WHAT THIS TASK INVOLVES - Copy only the lines from the one containing "1471x812 pixels. Task: Click" through the final line of the records below, exactly as written, with no pictures.

DATA FOR THIS EXERCISE -
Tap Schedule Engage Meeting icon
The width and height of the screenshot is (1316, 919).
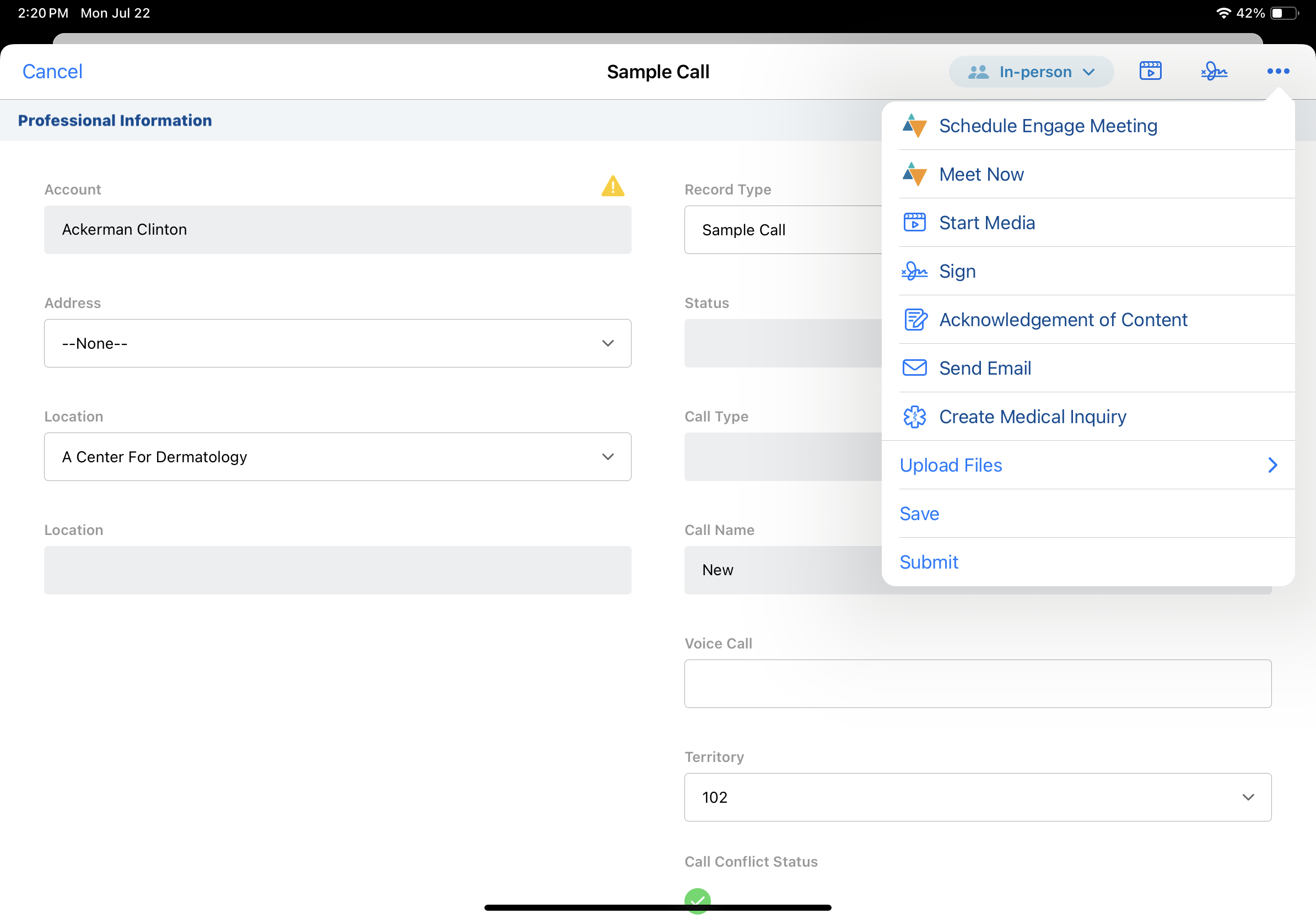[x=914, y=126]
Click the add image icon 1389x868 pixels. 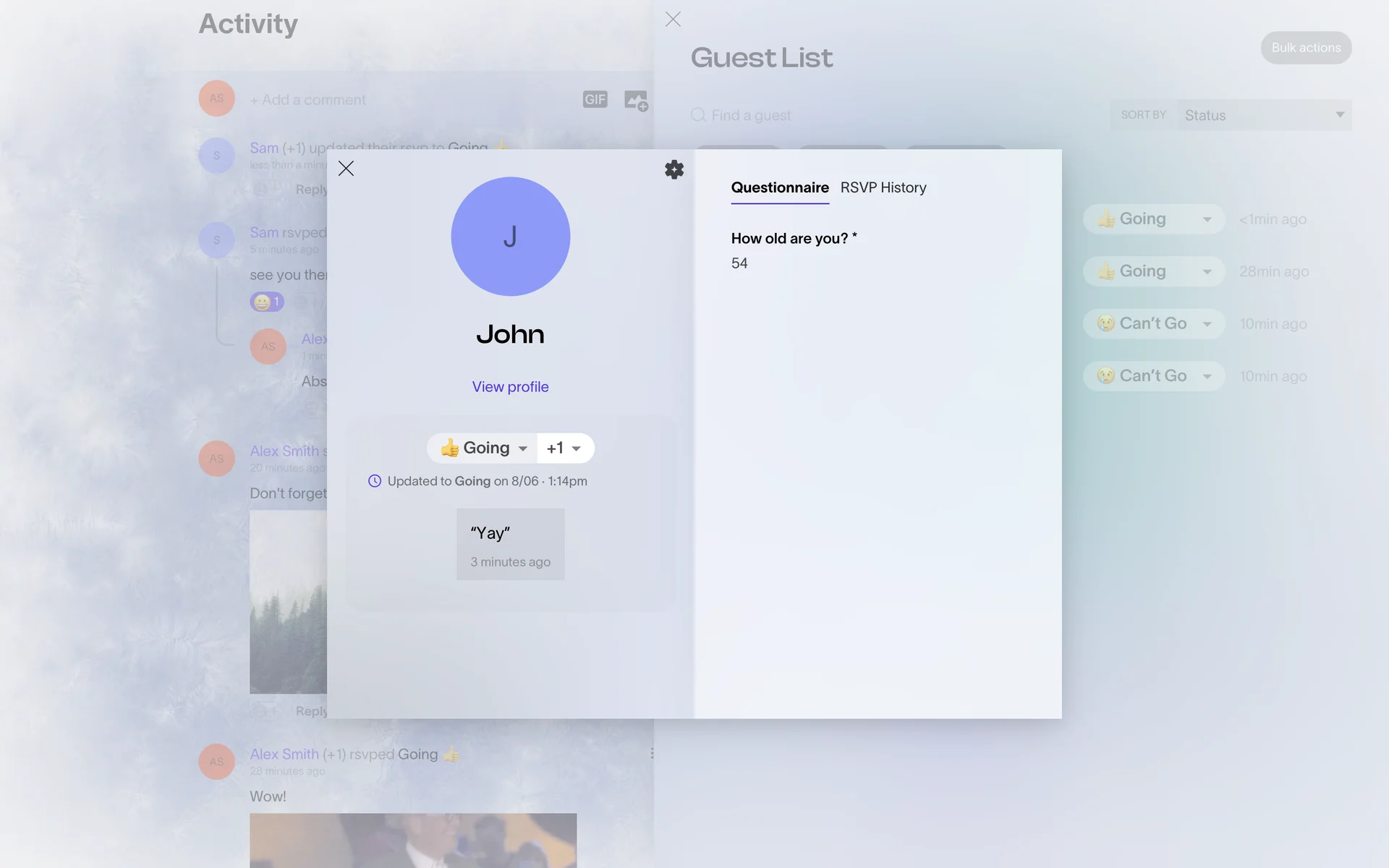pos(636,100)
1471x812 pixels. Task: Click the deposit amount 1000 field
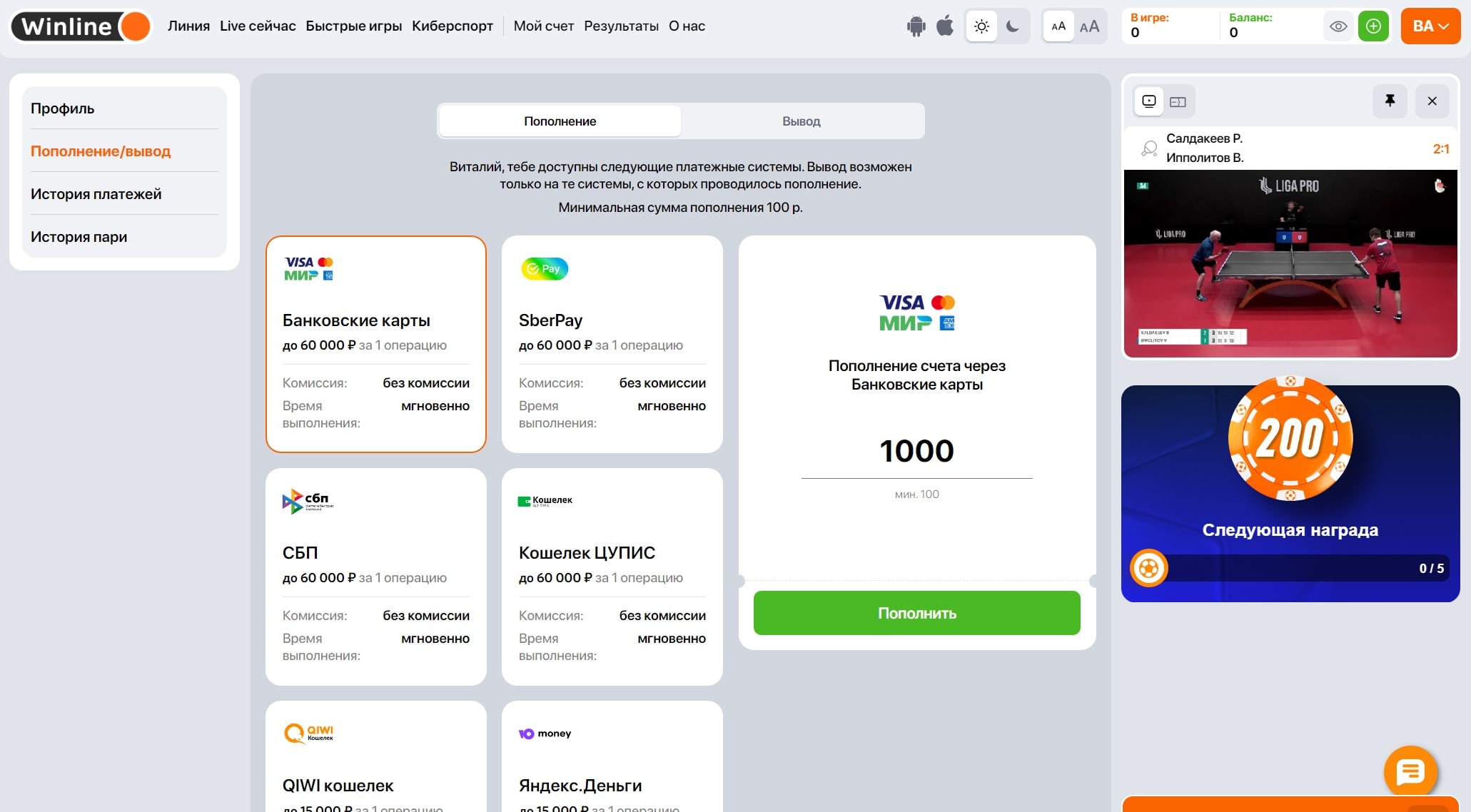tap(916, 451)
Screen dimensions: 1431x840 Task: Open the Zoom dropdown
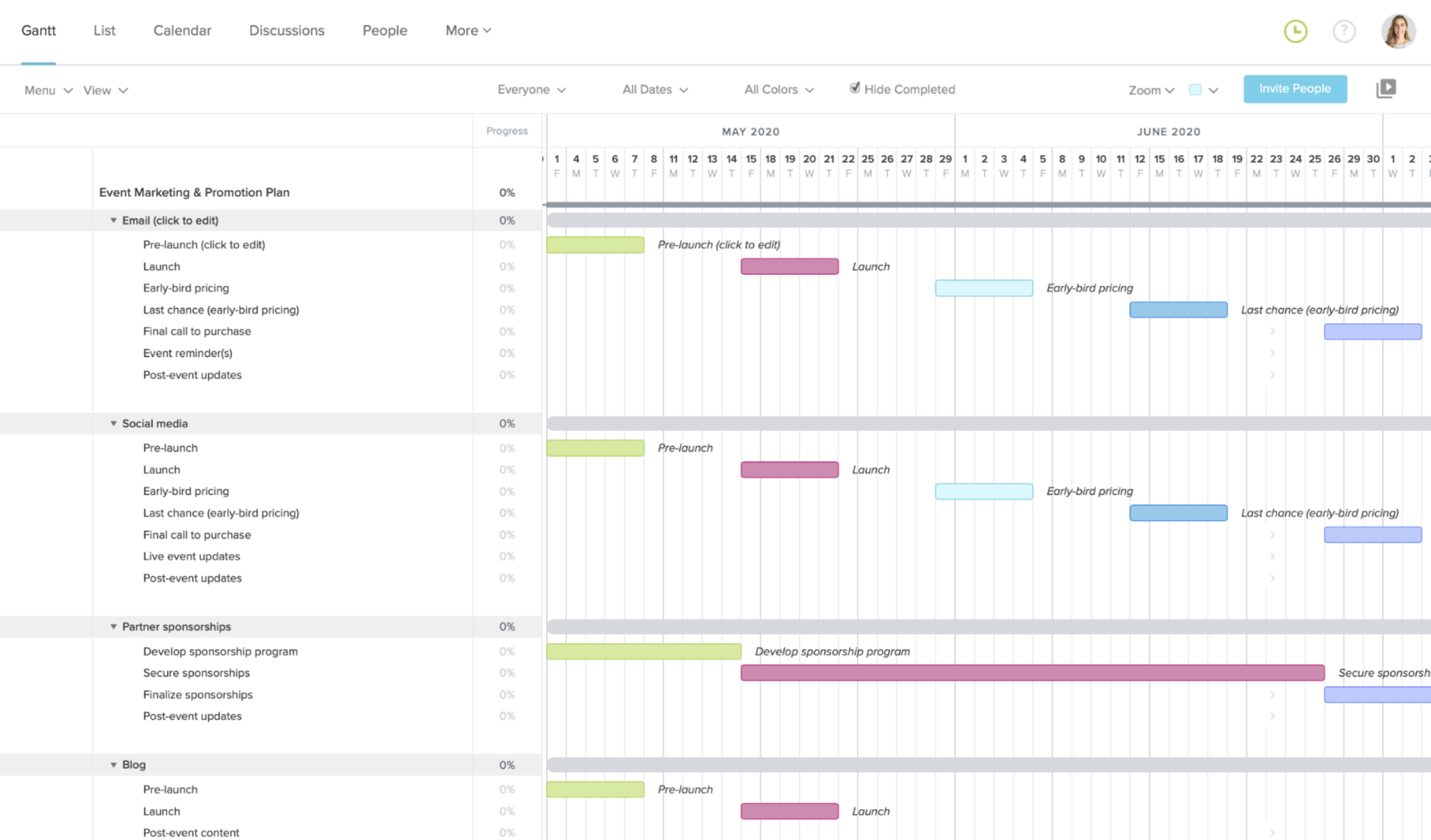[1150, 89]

RESPONSE -
1471x812 pixels. Task: Click the deposit amount 1000 field
tap(916, 451)
Screen dimensions: 1431x840 Task: Open the Zoom dropdown
[1150, 89]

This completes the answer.